All of these mechanisms alter the sequence of amino acids in the proteins. This altered sequence creates a new shape of the protein and hence a new function. (see post on Protein Folding and the Mind) Function occurs through very exact protein shapes that interlock and interact with thousands of other proteins. The slightest difference from the wrong mutation completely changes the shape and function and can cause disease.
But, how can a cell know exactly what shape the protein will become to be able to accurately edit the messenger RNA. This is a particularly difficult question since the folding of a protein is extremely complex. A recent article in Science described how we cannot predict the shape of amino acids and because of the many different 3D shapes of the twenty amino acids used, current science cannot determine how a protein will fold. However, in real life, they fold with the help of other chaperone molecules in a millisecond.

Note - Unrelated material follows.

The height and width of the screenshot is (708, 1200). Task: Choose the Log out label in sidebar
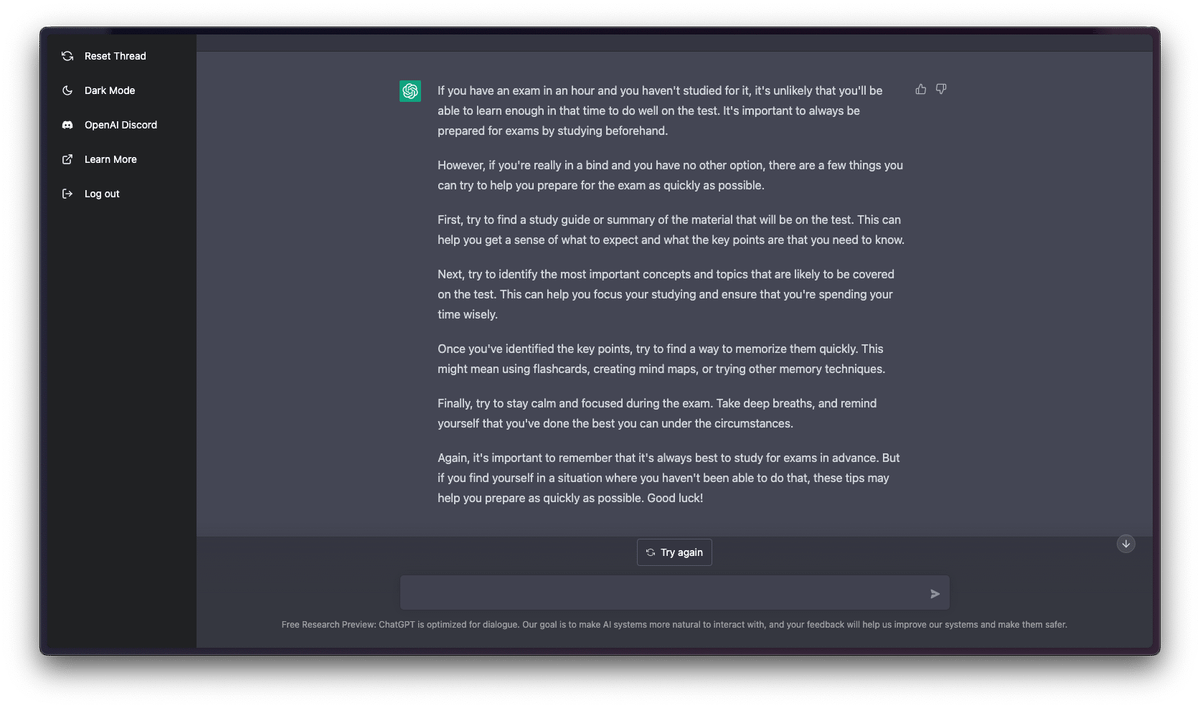pyautogui.click(x=102, y=194)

Somehow, the cell knows how the new proteins will fold based on its sophisticated editing of parts of messenger RNAs. Cellular editing must be able to determine what the ultimate folded shape will be and use one of the many genetic mechanisms to alter the sequence in the DNA or RNA.
In human brain evolution, alternative RNA splicing has been extensive and critical. This complex orchestrated process picks and chooses sections of messenger RNA to make the protein. How it knows how to do this is not at all clear, but this process built the unique human large brain. In octopuses, jumping genes and editing of RNA made the new genes to build the large brain. In other creatures duplications of gene sections with later alterations were used.
Neuroplasticity Versus New Genes
Based on conscious and unconscious mental activity, brains reorganize themselves with a vast array of different neuroplasticity mechanisms in large brain circuits. This can happen in milliseconds and involves elaborate restructuring and rebuilding of cellular scaffolding, dendrite spines, creation of new circuits, creation of new neurons, and strengthening of the synapses in many ways. These changes augment the expansion of DNA clusters, the incorporation of jumping gene strands, and the editing of messenger RNA to create new proteins.
Convergent Evolution of Intelligence
It cannot be an accident for all of these extremely different evolutionary paths to arrive at advanced intelligence after starting with small multi cellular creatures hundreds of millions of years ago. Each evolutionary pathway advanced along a different course, using different building blocks, different expanded genes and different proteins. But, they have some similarities in the organization of the neuronal networks. This implies that specific architectural structures are needed to mediate advanced intelligence—to receive this already available advanced intelligence into the body of the creature.
Clearly, the mind of the creatures has had influence in these processes, just as it does now in human brains with the constantly changing brain neuroplasticity.
How can any reasonable person think that advanced intelligence can just appear many times in different evolution lines without mind being an integral aspect of nature in every creature as it evolves?